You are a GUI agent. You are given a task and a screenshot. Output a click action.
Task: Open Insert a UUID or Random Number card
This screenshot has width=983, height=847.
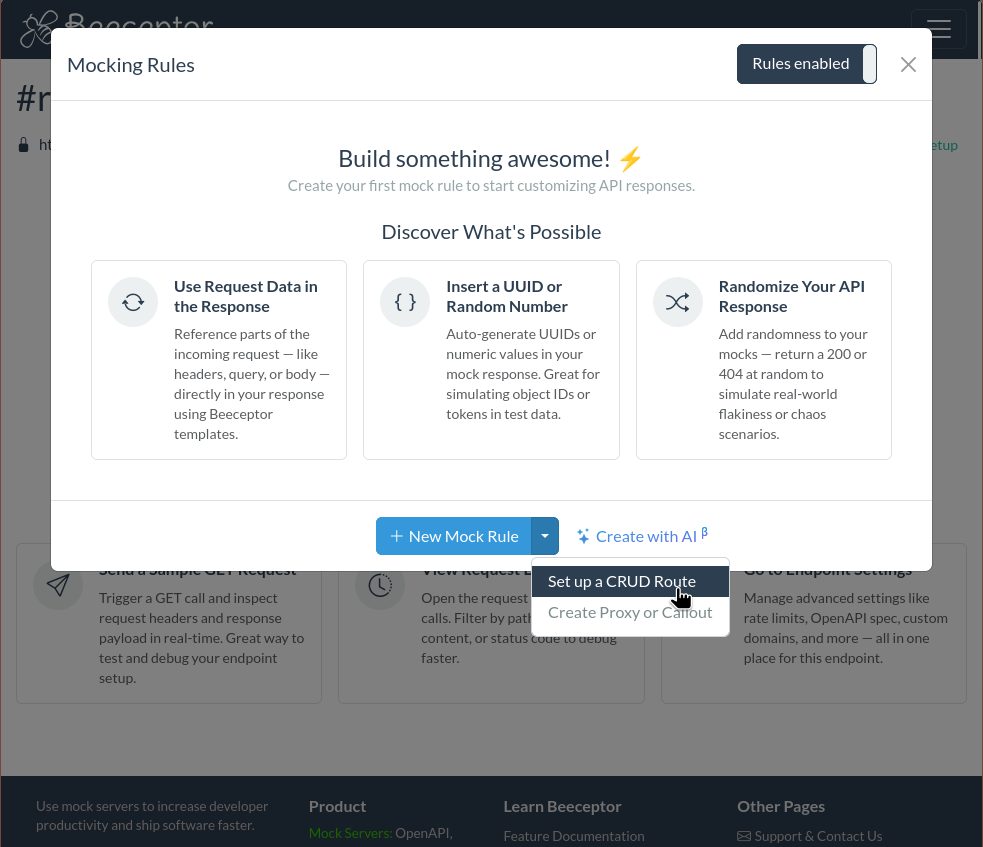(x=491, y=360)
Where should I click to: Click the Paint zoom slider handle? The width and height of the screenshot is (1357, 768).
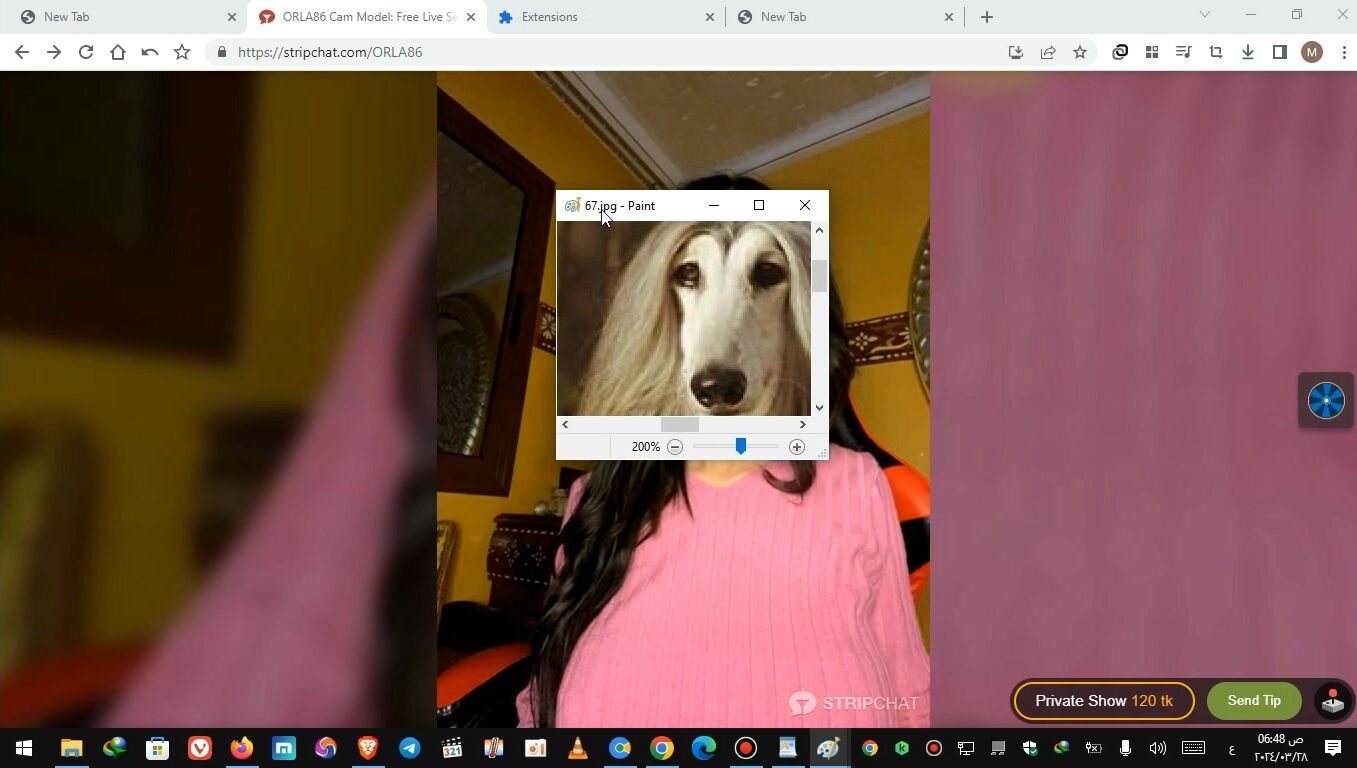click(x=741, y=446)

* [BRIEF]: Copy out only the lines from the one containing "Task: Open Insert" to the end of the entries, unchanged. Drop the pictures.

* [EXERCISE ANSWER]:
Task: Open Insert a UUID or Random Number card
This screenshot has width=983, height=847.
(x=491, y=360)
Where should I click to: Click the Paint zoom slider handle? The width and height of the screenshot is (1357, 768).
click(x=741, y=446)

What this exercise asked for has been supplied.